→ Stated goal: Could you write out the lines from the line with "Task: Click the 'Кому:' recipient label" to the line with "(x=88, y=57)" again, renaming "directory" to "folder" and keeping everything else unchanged?

[Word and element locating data]

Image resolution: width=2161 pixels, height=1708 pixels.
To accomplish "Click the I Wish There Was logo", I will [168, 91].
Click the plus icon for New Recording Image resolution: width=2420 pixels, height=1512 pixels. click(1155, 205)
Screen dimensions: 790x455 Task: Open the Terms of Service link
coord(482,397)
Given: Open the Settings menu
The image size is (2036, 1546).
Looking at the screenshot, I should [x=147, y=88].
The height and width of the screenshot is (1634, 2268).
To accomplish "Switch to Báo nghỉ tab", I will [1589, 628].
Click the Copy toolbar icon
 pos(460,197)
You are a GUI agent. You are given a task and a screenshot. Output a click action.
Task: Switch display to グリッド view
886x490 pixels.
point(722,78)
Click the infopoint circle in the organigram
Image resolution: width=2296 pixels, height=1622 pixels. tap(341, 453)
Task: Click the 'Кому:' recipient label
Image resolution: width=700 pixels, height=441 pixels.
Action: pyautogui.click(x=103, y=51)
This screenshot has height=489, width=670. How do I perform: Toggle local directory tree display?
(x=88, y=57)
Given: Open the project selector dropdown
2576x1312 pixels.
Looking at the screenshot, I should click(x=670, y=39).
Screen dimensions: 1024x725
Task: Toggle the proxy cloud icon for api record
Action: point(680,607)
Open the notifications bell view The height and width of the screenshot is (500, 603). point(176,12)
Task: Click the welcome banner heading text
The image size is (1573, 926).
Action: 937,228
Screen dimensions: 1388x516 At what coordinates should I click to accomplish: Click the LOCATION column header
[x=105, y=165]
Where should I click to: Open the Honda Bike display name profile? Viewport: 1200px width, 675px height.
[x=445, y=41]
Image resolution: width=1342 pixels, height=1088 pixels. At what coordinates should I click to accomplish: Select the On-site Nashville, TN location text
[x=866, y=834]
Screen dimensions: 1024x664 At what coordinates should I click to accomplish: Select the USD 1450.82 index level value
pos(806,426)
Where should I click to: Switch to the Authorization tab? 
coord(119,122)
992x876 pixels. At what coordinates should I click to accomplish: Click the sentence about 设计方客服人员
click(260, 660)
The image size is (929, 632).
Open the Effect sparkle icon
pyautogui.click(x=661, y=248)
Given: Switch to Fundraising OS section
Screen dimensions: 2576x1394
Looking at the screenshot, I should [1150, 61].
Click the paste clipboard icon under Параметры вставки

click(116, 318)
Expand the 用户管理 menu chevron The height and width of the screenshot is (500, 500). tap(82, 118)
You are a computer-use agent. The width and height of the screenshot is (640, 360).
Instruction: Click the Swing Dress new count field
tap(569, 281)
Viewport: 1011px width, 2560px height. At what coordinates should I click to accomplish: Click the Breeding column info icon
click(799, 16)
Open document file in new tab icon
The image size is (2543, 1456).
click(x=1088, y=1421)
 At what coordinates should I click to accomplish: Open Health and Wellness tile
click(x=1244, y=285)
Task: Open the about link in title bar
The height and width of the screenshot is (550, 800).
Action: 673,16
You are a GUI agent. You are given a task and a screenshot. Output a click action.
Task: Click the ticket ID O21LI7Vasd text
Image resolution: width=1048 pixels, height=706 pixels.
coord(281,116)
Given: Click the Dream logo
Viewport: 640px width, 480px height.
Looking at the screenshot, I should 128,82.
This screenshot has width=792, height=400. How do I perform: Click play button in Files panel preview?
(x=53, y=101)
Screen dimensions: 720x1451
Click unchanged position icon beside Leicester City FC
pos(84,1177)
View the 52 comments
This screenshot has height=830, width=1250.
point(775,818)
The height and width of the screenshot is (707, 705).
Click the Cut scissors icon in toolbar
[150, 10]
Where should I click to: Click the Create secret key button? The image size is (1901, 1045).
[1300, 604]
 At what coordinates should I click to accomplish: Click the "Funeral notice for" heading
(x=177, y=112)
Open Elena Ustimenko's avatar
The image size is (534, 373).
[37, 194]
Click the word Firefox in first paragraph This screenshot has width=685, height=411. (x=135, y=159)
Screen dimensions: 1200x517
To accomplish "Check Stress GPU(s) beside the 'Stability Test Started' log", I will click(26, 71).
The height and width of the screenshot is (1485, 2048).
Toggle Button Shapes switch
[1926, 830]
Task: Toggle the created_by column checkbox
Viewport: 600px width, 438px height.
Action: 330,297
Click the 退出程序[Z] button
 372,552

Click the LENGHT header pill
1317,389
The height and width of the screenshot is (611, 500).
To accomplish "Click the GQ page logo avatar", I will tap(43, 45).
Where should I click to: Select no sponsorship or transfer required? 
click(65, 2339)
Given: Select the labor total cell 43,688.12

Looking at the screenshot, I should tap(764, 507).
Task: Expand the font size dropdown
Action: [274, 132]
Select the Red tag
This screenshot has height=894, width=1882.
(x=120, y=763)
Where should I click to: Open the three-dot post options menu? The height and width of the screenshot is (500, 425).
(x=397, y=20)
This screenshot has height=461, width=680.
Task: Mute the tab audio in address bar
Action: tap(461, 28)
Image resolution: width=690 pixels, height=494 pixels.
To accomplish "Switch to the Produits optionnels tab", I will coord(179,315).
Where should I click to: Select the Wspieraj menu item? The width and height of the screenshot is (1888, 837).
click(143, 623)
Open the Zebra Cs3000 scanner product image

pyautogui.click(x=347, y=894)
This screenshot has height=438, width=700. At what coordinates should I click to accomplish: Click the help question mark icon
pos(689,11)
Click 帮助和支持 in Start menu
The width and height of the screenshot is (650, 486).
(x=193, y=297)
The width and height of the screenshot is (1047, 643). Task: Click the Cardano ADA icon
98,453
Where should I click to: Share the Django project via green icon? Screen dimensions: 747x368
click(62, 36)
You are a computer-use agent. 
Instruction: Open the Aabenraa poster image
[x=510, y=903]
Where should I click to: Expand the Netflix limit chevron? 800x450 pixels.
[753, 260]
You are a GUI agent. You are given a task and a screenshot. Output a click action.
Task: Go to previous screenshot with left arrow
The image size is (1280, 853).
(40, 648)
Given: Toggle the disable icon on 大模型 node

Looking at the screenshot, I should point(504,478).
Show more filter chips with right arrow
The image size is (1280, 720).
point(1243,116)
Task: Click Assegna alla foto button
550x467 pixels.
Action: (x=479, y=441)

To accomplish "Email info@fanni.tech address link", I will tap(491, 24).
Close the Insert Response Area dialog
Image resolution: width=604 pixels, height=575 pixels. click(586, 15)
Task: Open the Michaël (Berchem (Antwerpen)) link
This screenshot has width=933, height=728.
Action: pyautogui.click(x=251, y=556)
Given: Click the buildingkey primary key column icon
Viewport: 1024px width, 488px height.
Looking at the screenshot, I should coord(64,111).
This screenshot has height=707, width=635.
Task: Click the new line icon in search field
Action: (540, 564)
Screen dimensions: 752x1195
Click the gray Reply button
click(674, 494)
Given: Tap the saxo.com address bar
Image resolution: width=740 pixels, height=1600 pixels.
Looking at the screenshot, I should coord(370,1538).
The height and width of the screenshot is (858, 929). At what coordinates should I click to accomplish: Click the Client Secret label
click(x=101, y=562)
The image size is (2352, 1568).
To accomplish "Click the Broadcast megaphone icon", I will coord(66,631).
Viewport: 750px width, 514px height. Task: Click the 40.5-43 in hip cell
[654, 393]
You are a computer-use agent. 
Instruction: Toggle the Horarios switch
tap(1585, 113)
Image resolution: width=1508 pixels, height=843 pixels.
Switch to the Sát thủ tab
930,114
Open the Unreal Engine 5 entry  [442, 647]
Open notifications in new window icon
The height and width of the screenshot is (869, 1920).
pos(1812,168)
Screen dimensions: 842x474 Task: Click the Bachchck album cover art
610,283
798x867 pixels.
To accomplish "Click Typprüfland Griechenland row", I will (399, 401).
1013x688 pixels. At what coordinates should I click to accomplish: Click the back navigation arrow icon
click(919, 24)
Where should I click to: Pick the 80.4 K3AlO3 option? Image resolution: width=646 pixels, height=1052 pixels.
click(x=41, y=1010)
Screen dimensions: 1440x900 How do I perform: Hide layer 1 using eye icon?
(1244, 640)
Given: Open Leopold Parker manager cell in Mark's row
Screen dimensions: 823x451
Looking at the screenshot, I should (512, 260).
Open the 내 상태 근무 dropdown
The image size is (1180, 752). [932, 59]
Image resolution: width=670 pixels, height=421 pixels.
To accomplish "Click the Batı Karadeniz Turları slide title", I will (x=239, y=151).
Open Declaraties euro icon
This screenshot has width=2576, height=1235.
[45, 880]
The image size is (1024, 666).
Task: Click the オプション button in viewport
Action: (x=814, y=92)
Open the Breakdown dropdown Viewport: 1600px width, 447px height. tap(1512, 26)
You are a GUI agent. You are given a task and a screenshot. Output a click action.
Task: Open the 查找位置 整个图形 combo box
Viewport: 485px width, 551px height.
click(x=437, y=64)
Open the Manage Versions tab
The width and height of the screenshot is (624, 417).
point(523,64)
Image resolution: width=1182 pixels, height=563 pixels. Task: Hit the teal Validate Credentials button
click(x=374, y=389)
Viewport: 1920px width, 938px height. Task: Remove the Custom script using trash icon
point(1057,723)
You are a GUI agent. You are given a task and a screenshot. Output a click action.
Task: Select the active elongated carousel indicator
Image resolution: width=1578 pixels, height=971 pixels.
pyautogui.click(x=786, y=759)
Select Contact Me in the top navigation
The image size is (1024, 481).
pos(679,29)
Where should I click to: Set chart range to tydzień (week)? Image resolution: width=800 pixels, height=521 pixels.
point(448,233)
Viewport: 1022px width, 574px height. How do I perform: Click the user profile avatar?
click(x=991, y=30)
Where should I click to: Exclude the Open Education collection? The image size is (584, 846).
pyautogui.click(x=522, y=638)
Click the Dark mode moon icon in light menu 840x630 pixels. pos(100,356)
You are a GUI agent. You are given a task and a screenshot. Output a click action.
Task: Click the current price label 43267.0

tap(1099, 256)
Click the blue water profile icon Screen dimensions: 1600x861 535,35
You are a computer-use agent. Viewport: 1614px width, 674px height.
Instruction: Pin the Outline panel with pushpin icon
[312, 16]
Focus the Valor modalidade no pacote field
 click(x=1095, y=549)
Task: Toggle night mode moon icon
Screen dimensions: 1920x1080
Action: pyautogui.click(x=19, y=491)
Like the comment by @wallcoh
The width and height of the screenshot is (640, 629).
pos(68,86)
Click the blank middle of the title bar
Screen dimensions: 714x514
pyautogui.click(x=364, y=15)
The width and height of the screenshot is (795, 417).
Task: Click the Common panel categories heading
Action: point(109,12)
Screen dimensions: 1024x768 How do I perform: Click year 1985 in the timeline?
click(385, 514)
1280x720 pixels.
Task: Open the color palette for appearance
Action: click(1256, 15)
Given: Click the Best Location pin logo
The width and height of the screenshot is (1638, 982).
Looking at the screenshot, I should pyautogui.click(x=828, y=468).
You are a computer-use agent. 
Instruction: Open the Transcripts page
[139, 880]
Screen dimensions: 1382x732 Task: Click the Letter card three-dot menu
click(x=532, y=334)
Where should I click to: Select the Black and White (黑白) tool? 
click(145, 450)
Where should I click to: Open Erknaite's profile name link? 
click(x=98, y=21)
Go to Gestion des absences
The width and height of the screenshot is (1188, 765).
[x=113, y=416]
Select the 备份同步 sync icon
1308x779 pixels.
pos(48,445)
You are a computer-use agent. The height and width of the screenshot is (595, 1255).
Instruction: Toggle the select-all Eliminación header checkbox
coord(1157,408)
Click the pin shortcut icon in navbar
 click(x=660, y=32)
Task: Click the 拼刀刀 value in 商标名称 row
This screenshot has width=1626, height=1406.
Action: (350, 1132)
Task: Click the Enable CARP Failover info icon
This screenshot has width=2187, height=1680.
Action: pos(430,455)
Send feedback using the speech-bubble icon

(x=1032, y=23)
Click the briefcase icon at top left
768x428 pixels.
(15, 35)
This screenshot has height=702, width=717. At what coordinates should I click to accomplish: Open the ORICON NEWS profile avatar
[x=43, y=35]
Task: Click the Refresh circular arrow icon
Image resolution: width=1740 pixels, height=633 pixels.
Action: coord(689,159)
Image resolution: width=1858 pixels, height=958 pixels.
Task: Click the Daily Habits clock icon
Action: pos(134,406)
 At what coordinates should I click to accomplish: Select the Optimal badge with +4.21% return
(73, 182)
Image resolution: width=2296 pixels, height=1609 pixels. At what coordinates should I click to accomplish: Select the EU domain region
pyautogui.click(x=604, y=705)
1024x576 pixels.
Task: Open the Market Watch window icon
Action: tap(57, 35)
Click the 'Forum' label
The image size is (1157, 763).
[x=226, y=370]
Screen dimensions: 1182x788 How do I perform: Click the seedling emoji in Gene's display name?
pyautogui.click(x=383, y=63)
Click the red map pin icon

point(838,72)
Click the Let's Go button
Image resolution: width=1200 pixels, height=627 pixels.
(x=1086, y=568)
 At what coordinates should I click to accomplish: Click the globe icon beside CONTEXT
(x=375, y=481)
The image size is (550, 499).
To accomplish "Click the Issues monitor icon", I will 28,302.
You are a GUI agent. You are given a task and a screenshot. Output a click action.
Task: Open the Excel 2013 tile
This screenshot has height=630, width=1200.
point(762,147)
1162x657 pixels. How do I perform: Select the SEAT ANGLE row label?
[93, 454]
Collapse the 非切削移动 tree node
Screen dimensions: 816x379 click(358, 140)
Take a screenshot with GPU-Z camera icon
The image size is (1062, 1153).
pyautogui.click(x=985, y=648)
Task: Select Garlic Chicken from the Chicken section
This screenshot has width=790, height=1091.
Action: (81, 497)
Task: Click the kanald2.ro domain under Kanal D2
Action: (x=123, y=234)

→ Solution to the problem:
Task: Click the 'Кому:' recipient label
Image resolution: width=700 pixels, height=441 pixels.
Action: pyautogui.click(x=103, y=51)
This screenshot has height=489, width=670. How do I perform: Toggle local folder tree display?
(x=88, y=57)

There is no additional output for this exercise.